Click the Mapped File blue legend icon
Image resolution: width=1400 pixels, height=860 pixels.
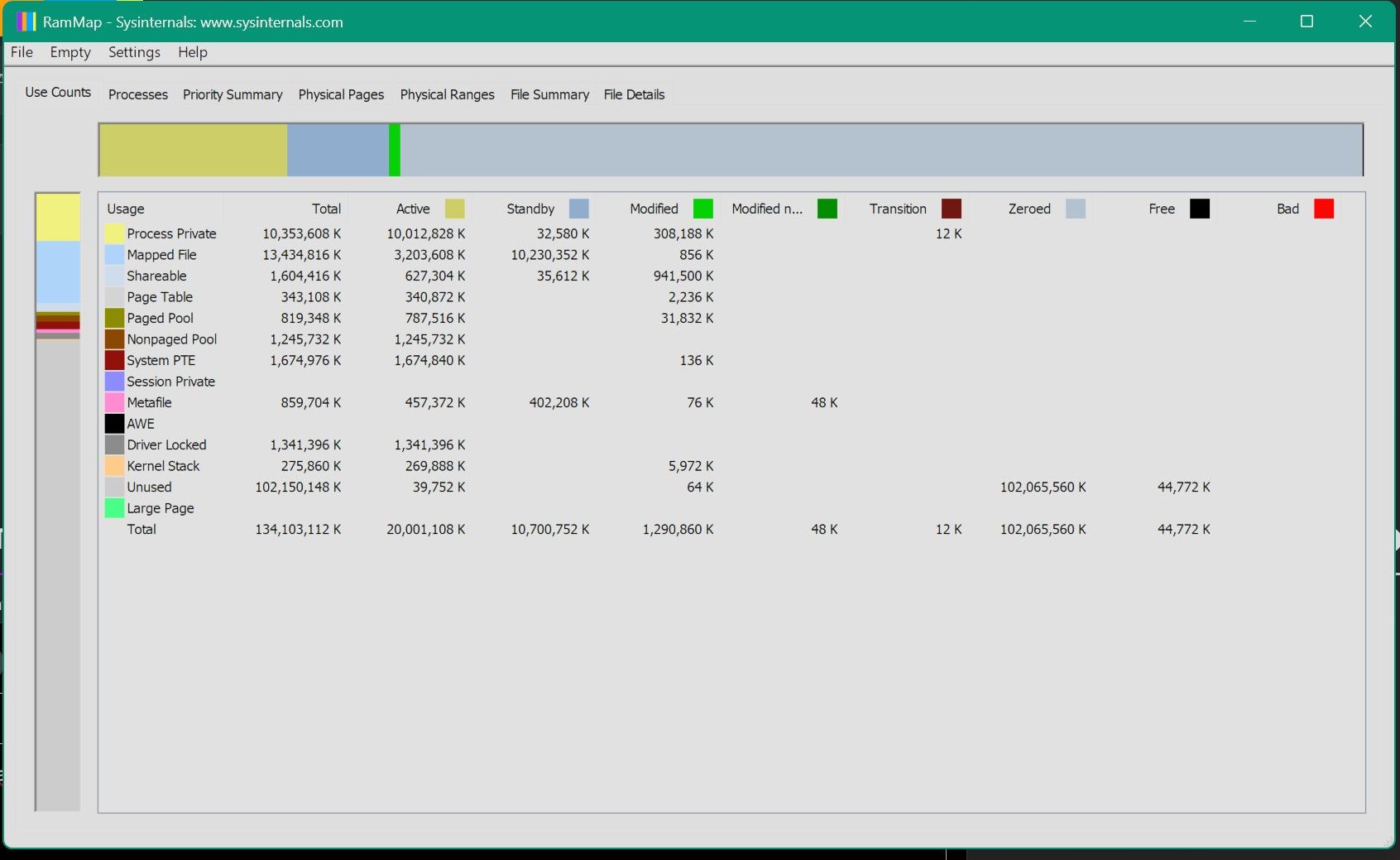[x=113, y=255]
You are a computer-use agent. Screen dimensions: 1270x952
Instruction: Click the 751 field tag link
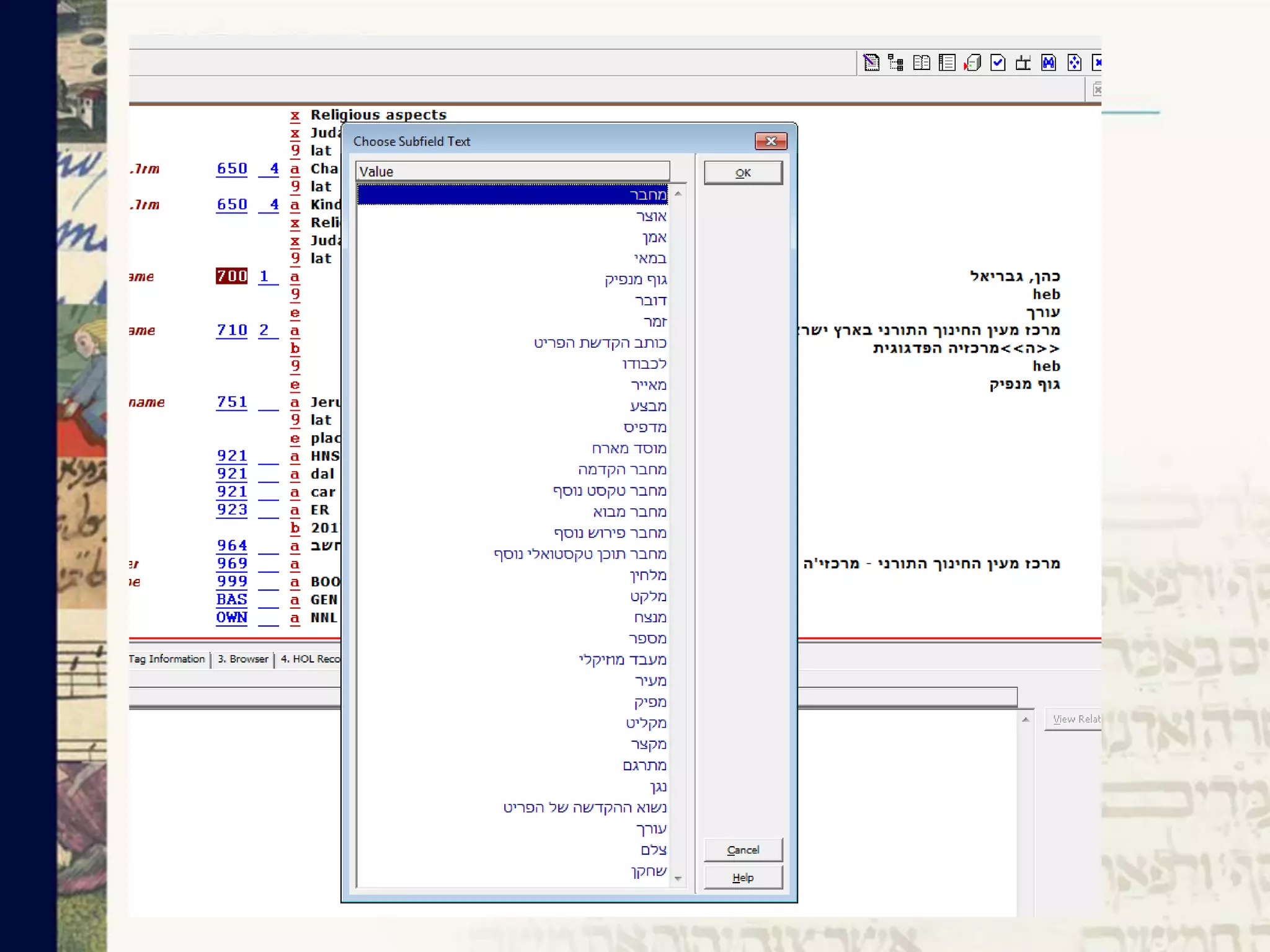232,402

**Prompt:** All lines from the one bearing "Image resolution: width=1400" through the last line of the records, and only those, should be duplicated exactly; no picture belongs in the copy.

**Task solution:**
Image resolution: width=1400 pixels, height=860 pixels.
[x=113, y=255]
You are a computer-use agent. Screen dimensions: 1270x952
Instruction: Click the 751 field tag link
232,402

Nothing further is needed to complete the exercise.